No caso da Marvel, por enquanto, além do anúncio de descontos para lojas que fossem permanecer abertas que acabou sendo oferecido ANTES do pico da quarentena e do anúncio da paralisação da Diamond, sabe-se que rolou uma carta de agradecimento, assinada pelo próprio Dan Buckley (atual presidente da Marvel Entertainment), na qual rolava uma garantia de que nenhum título digital sairia à frente dos impressos, aquela coisa toda. Mas ele fez questão de deixar claro, nesta comunicação oficial enviada diretamente às lojas: “esta é uma situação fluída, com detalhes mudando todos os dias, então agradecemos a paciência e compreensão de todos conforme passamos por isso”.
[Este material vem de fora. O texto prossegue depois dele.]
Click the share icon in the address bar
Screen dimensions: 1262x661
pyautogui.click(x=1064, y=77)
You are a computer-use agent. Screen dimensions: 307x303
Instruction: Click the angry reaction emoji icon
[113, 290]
A galera do Polygon apurou, no entanto, que cerca de 1/3 dos atuais títulos da editora terão suas linhas de produção completamente pausadas entre maio e junho. Embora os gibis que entram na geladeira não tenham sido confirmados, a garantia é de que os talentos envolvidos na produção sejam integralmente pagos por seu trabalho até o momento (vamos lá que isso é o mínimo, tá).

E aqui no Brasil?

Bom, a gente sabe que a galera independente vai se virando do jeito que dá, vendendo seus trampos pela internet, por vezes físicos (contando com os Correios), por vezes até mesmo digitais. E as editoras menores, tipo uma Draco ou Balão Editorial, já têm suas próprias lojas na web desde sempre. Mas como funciona, em tempos de isolamento social, para uma Panini da vida, que publica os grandalhões da Marvel e da DC tanto em formatos encadernados pra livrarias quanto nos mensais que ainda dependem pra caramba do modo banca de ser?
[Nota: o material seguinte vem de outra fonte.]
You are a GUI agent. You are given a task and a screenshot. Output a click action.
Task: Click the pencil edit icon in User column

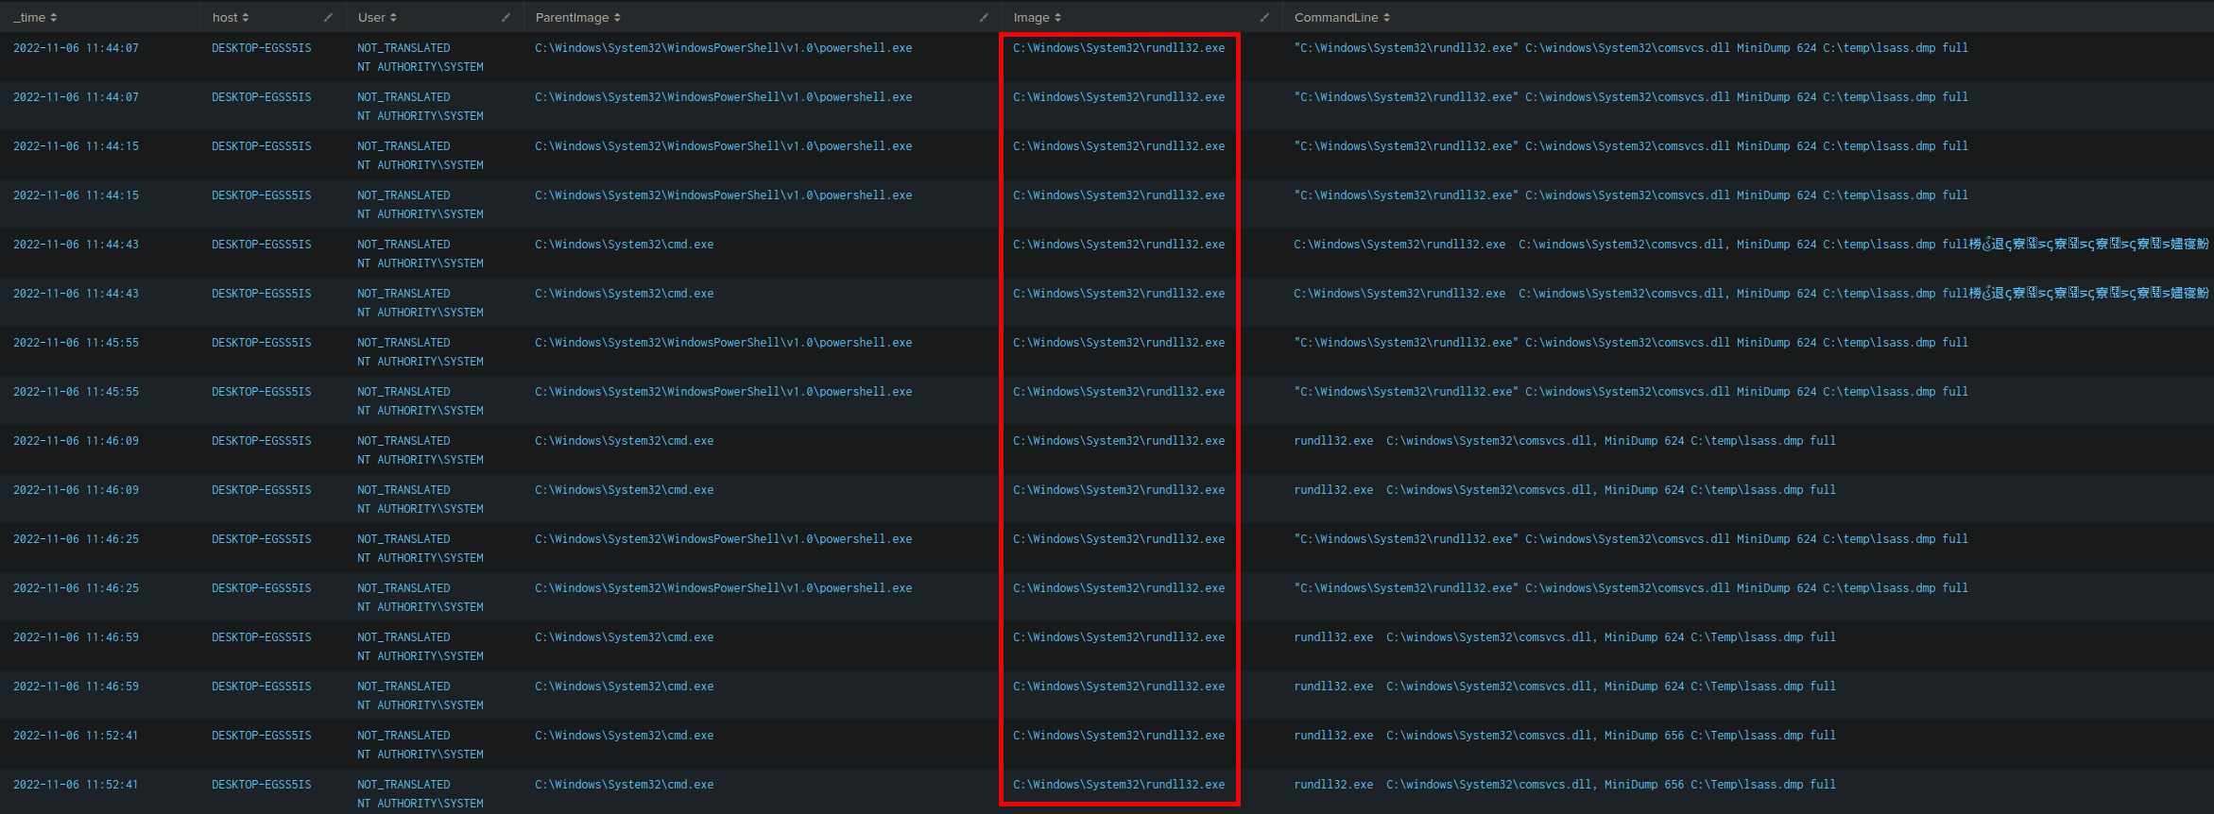(x=506, y=18)
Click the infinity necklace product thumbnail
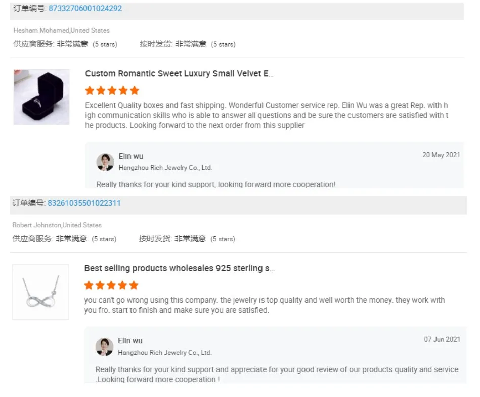Viewport: 480px width, 397px height. pos(40,292)
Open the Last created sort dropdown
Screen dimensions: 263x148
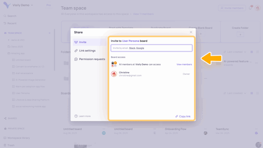[x=235, y=52]
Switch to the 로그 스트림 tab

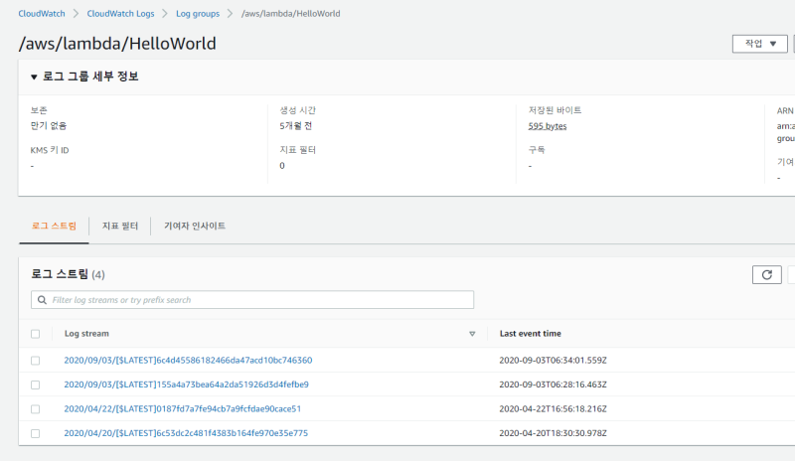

“A Panini preza pela saúde e o bem-estar de seus funcionários. Por conta disso, a empresa buscou formas adequadas de manter as operações, bem como as operações de distribuição que continuam com equipes responsáveis para manter o mercado abastecido”, afirma, com exclusividade pro JUDÃO.com.br, Marcelo Adriano da Silva, gerente de marketing da empresa. “Para o canal de bancas, a Panini está expedindo material para todos os distribuidores, exceto para aqueles que estão com bancas fechadas por determinação dos governos municipais ou estaduais. Esses nos solicitaram a suspensão das remessas”.

Ele reforça que a empresa também tem sua loja online e ainda disponibiliza tudo (incluindo mensais) numa Amazon da vida. “Estamos em constante atenção em relação aos lançamentos e, até o momento, tivemos ajustes em títulos que acompanham os filmes que tiveram o lançamento postergado, como Novos Mutantes e Mulher Maravilha. Estamos acompanhando os estúdios e analisando se o momento que estamos vivendo terá impacto nos próximos lançamentos”.